Stored data:

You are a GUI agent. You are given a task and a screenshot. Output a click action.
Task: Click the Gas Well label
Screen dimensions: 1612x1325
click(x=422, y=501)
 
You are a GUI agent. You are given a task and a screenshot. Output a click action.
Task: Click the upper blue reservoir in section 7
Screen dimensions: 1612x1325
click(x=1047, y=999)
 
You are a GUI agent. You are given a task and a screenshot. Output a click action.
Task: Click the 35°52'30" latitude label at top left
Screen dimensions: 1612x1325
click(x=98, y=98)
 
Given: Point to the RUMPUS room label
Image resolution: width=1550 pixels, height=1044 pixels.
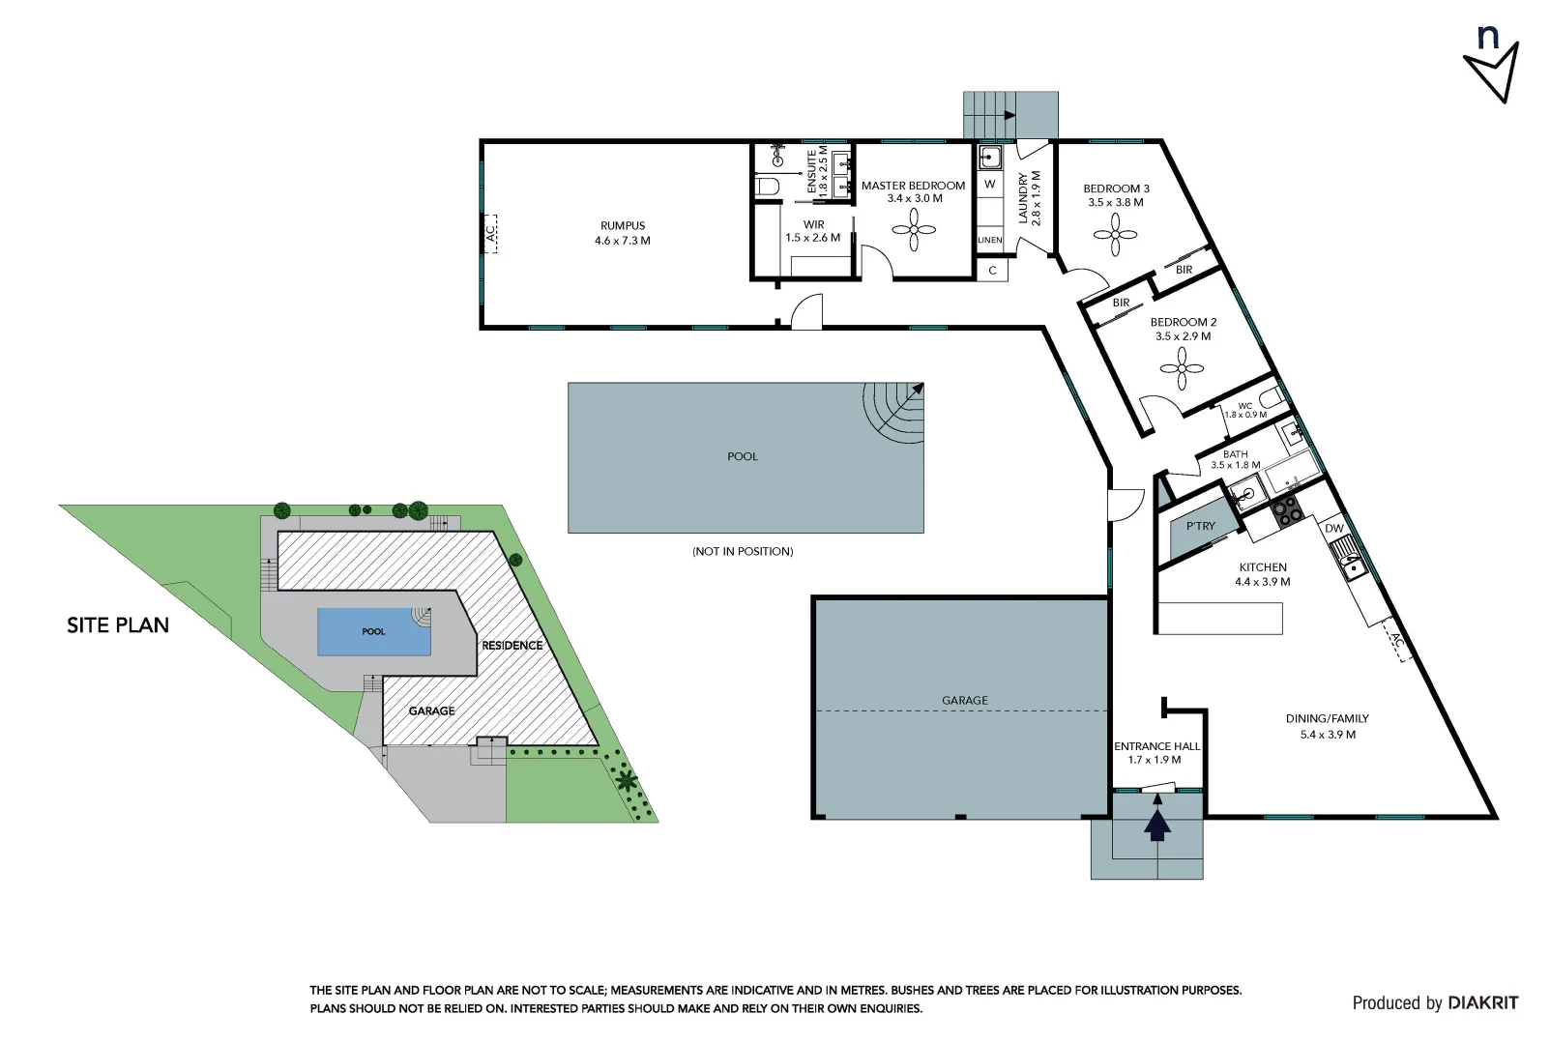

Work to do:
Copy all of the records above line for line, leaving out the pictures.

Answer to the problem:
You are a GUI agent. You are given a task and a screenshot. Output a click action.
Task: Click the Gas Well label
Screen dimensions: 1612x1325
click(x=422, y=501)
 
You are a GUI agent. You are given a task and a screenshot. Output a click action.
Task: Click the upper blue reservoir in section 7
Screen dimensions: 1612x1325
click(x=1047, y=999)
 
You are a GUI agent. You are given a task and a screenshot. Output a click action.
Task: Click the 35°52'30" latitude label at top left
Screen dimensions: 1612x1325
click(x=98, y=98)
 
Given: Point to the RUMPUS room label
Image resolution: width=1550 pixels, height=1044 pixels.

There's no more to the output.